Management of status epilepticus

Management of status epilepticus

1. Protect airway.

2. Give oxygen 10 L/min via high-flow
mask.

3. Administer benzodiazepine iv or rectally.
Lorazepam
is preferred because of long duration of anti-epileptic
effect. This is effective in ~80% cases.

4. If the patient does not respond, the regime may
be repeated after 5-10 minutes
using the same or a different
benzodiazepine.

5. If seizures recur or fail to respond after 30 minutes a parenteral
anti-epileptic agent should be started.

  • Intravenous phenytoin is usually used and is given as a loading dose of
    18mg/kg.
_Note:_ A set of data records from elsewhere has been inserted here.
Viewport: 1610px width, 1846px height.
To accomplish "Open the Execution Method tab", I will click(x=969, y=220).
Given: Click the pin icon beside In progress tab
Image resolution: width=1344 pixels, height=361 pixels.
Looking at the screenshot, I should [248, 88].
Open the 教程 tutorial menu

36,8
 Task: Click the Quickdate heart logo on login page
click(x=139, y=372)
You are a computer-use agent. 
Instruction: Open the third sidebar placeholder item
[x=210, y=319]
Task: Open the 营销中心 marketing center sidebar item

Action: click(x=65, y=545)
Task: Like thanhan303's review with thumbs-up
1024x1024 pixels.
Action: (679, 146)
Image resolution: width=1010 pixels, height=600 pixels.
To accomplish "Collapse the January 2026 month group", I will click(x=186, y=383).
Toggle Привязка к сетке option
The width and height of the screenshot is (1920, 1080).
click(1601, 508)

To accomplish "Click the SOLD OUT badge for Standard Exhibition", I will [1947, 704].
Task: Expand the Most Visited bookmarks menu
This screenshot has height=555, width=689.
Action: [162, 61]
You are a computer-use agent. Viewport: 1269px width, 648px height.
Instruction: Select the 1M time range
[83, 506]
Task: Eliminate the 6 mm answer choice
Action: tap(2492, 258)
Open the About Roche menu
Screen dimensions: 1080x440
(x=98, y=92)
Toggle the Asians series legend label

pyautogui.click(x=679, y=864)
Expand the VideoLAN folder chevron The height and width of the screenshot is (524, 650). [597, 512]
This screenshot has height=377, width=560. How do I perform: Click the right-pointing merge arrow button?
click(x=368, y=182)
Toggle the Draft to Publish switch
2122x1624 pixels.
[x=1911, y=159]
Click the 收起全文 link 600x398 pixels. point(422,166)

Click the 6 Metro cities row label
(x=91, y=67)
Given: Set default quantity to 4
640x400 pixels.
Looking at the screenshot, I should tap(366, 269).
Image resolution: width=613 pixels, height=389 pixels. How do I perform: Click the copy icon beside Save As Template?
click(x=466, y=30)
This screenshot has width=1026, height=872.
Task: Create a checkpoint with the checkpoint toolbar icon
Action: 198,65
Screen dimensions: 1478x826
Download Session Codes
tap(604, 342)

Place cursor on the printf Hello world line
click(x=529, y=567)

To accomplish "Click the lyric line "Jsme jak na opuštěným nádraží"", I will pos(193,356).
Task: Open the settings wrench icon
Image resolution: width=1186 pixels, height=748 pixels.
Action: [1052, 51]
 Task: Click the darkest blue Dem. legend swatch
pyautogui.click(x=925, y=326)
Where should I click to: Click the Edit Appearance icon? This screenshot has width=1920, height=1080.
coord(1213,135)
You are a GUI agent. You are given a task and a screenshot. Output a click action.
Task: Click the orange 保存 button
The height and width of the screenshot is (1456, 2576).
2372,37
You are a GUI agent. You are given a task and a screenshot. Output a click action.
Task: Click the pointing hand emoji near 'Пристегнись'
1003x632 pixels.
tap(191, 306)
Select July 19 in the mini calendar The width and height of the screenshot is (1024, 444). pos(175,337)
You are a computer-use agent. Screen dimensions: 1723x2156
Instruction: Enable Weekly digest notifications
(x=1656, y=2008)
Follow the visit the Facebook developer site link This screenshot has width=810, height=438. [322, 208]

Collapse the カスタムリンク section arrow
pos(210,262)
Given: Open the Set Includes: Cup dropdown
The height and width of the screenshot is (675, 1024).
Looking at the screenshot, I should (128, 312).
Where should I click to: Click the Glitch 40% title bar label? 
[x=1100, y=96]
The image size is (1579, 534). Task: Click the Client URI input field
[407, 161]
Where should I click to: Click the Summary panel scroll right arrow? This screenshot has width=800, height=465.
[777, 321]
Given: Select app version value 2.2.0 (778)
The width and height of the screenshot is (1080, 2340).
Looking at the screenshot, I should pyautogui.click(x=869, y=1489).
Adverse effects are common and include CNS depression and cardiac
    arrhythmias.
  • Fosphenytoin, a disodium phosphate
    ester of phenytoin, has several advantages over phenytoin: it can be given iv
    or im (phenytoin can only be given iv) and can be given at infusion rates
    three times faster than phenytoin; therapeutic levels are achieved within 10
    minutes; and it has a lower incidence of adverse events than phenytoin.
    Fosphenytoin is a pro-drug of phenytoin - metabolized in the body to phenytoin
    and endogenous phosphates.
  • If the patient is already taking phenytoin, either iv phenytoin or
    fosphenytoin should still be given: it is likely that plasma levels are
    subtherapeutic.

 

6. The anaesthetic agents thiopental and propofol
may be effective in controlling SE if the above measures fail (unlicensed
indication) but should only be done with full intensive care support.